Collected data entries:
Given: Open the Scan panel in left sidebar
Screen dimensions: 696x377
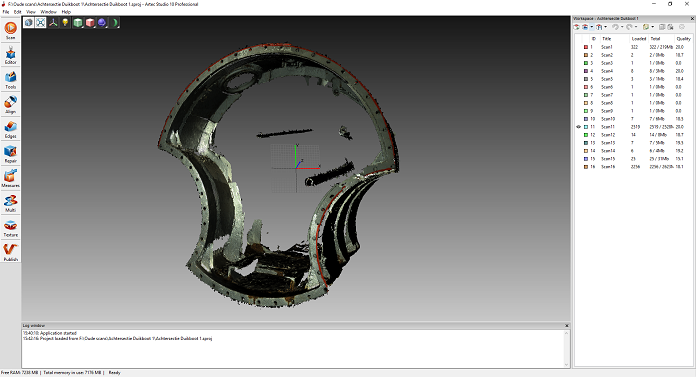Looking at the screenshot, I should (x=10, y=30).
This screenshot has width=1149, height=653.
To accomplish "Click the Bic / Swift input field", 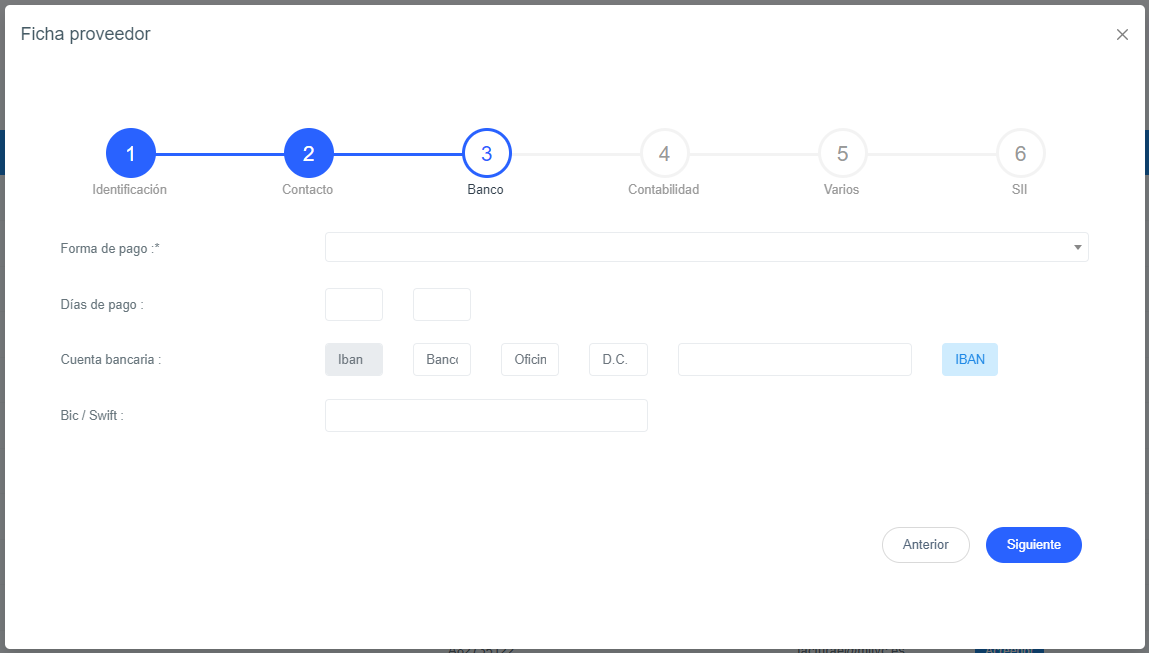I will (x=486, y=416).
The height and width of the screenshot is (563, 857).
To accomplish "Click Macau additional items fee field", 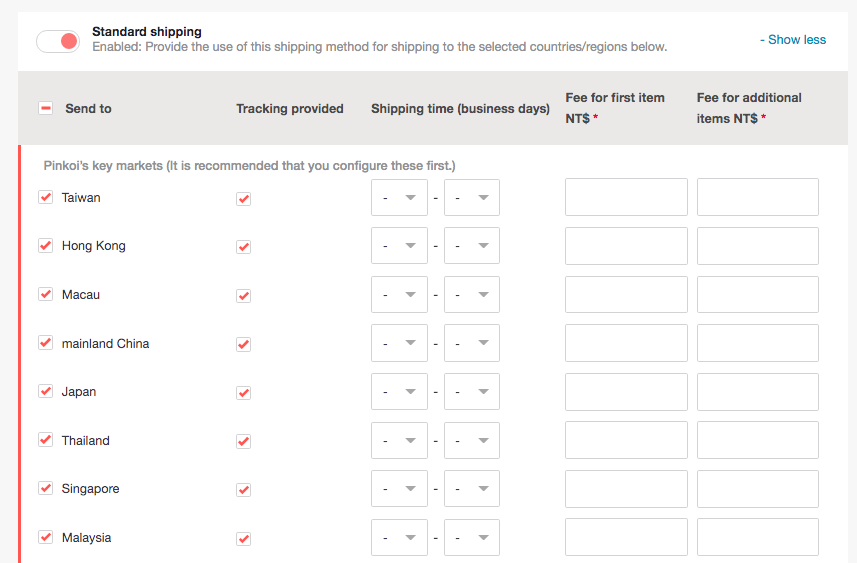I will [x=757, y=294].
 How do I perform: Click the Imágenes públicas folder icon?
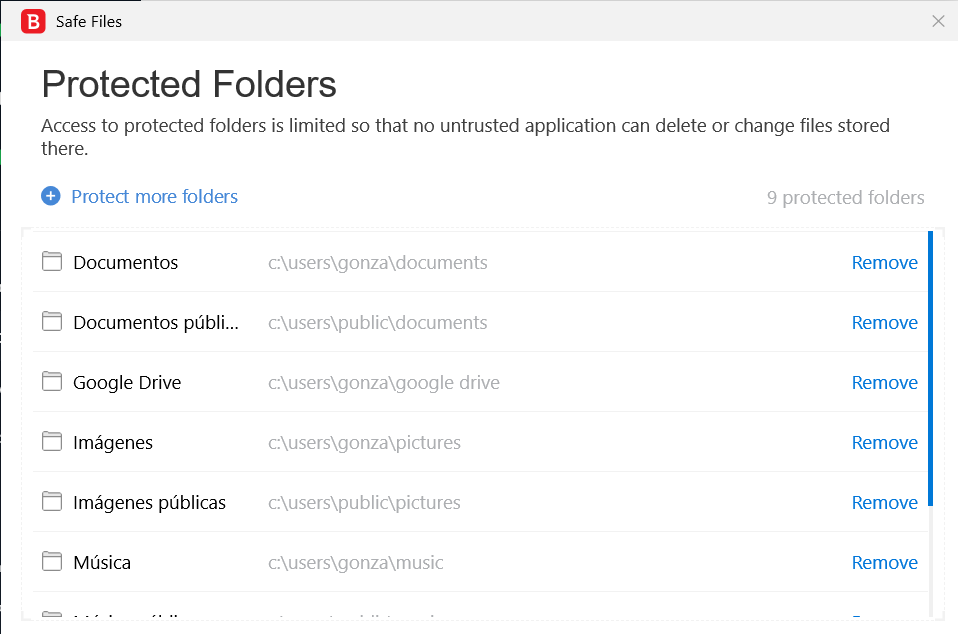point(52,502)
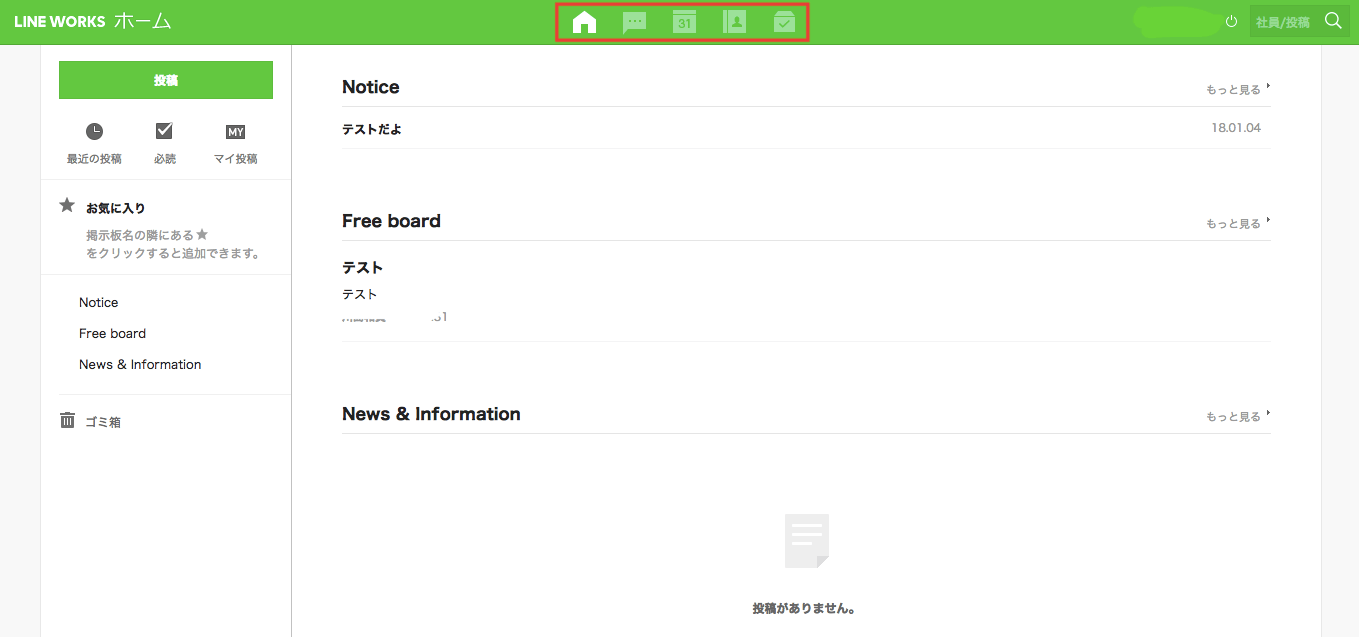Click the green 投稿 post button
Viewport: 1359px width, 637px height.
pyautogui.click(x=166, y=80)
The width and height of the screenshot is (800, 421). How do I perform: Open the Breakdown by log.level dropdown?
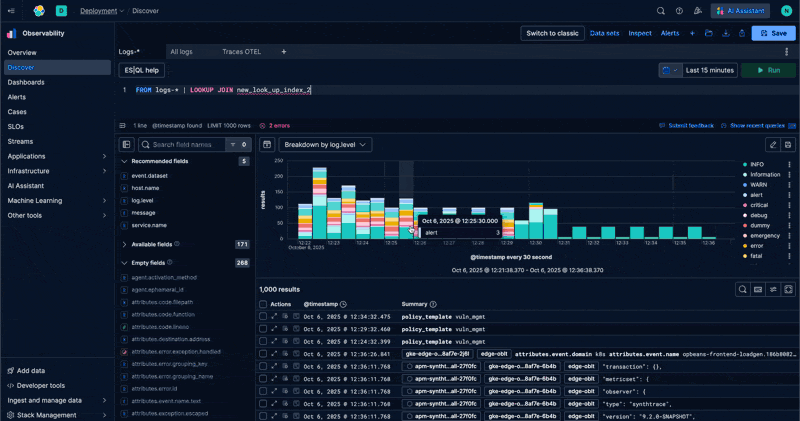click(325, 145)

*ASSIGNMENT*:
Reproduce, exactly and with no pictures, the lines from the line containing "The width and" through the closing line of the data above, keeping both ends.

*RESULT OF THE TASK*:
The width and height of the screenshot is (800, 421). How do I perform: Open the Breakdown by log.level dropdown?
click(325, 145)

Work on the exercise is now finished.